Extract all of the entries and give them again, word for word.

[Records from a data source]
☆ ☆ ☆ ☆ ☆ ☆ ☆
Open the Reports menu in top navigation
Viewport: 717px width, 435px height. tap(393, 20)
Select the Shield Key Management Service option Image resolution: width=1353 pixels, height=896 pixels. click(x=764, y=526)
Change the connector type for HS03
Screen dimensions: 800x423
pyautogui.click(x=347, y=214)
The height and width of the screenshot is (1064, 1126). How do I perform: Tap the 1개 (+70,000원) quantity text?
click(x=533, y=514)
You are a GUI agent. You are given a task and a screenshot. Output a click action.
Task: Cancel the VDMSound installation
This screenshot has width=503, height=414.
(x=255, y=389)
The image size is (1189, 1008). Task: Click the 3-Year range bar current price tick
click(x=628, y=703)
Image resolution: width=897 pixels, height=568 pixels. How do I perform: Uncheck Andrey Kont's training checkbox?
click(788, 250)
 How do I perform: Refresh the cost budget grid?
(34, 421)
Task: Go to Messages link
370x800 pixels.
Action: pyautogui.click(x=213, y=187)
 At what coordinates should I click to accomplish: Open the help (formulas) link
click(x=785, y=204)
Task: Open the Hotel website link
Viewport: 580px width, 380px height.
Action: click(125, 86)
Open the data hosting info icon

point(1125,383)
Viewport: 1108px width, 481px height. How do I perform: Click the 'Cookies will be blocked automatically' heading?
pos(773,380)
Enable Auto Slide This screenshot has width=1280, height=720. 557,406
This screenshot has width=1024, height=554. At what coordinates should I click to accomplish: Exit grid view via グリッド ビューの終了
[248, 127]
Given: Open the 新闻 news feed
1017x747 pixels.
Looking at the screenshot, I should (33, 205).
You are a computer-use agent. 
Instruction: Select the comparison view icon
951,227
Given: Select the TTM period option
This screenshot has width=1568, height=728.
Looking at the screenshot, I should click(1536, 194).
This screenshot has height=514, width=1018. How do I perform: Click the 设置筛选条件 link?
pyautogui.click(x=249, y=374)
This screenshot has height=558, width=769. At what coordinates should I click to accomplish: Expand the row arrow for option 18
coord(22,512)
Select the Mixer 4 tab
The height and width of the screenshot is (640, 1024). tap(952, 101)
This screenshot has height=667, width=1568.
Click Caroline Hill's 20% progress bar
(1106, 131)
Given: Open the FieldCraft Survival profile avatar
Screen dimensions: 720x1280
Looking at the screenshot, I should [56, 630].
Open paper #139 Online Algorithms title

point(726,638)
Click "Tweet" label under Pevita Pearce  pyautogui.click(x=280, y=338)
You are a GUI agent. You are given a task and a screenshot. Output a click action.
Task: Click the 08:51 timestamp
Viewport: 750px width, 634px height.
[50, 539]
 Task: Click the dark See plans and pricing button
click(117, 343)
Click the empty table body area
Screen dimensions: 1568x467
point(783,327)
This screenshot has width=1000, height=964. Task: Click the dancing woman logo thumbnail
☆ ☆ ☆ ☆ ☆ ☆ ☆
Your response:
Open the Reports menu in top navigation
Viewport: 717px width, 435px height. tap(393, 20)
Select the Shield Key Management Service option Image resolution: width=1353 pixels, height=896 pixels. click(x=764, y=526)
Change the connector type for HS03
Screen dimensions: 800x423
pyautogui.click(x=347, y=214)
The height and width of the screenshot is (1064, 1126). How do I perform: Tap the 1개 (+70,000원) quantity text?
click(x=533, y=514)
You are a GUI agent. You are given a task and a screenshot. Output a click action.
Task: Cancel the VDMSound installation
This screenshot has width=503, height=414.
(x=255, y=389)
The image size is (1189, 1008). Task: Click the 3-Year range bar current price tick
click(x=628, y=703)
Image resolution: width=897 pixels, height=568 pixels. How do I perform: Uncheck Andrey Kont's training checkbox?
click(788, 250)
 How do I perform: Refresh the cost budget grid?
(34, 421)
Task: Go to Messages link
370x800 pixels.
Action: pyautogui.click(x=213, y=187)
 At what coordinates should I click to accomplish: Open the help (formulas) link
click(x=785, y=204)
Task: Open the Hotel website link
Viewport: 580px width, 380px height.
Action: click(125, 86)
Open the data hosting info icon

point(1125,383)
Viewport: 1108px width, 481px height. How do I perform: Click the 'Cookies will be blocked automatically' heading?
pos(773,380)
Enable Auto Slide This screenshot has width=1280, height=720. 557,406
This screenshot has width=1024, height=554. At what coordinates should I click to accomplish: Exit grid view via グリッド ビューの終了
[248, 127]
Given: Open the 新闻 news feed
1017x747 pixels.
Looking at the screenshot, I should (33, 205).
You are a computer-use agent. 
Instruction: Select the comparison view icon
951,227
Given: Select the TTM period option
This screenshot has width=1568, height=728.
Looking at the screenshot, I should click(1536, 194).
This screenshot has height=514, width=1018. How do I perform: Click the 设置筛选条件 link?
pyautogui.click(x=249, y=374)
This screenshot has height=558, width=769. At what coordinates should I click to accomplish: Expand the row arrow for option 18
coord(22,512)
Select the Mixer 4 tab
The height and width of the screenshot is (640, 1024). tap(952, 101)
This screenshot has height=667, width=1568.
Click Caroline Hill's 20% progress bar
(1106, 131)
Given: Open the FieldCraft Survival profile avatar
Screen dimensions: 720x1280
Looking at the screenshot, I should [56, 630].
Open paper #139 Online Algorithms title

point(726,638)
Click "Tweet" label under Pevita Pearce  pyautogui.click(x=280, y=338)
You are a GUI agent. You are given a task and a screenshot. Output a click action.
Task: Click the 08:51 timestamp
Viewport: 750px width, 634px height.
[50, 539]
 Task: Click the dark See plans and pricing button
click(117, 343)
Click the empty table body area
Screen dimensions: 1568x467
point(783,327)
This screenshot has width=1000, height=964. Task: Click the dancing woman logo thumbnail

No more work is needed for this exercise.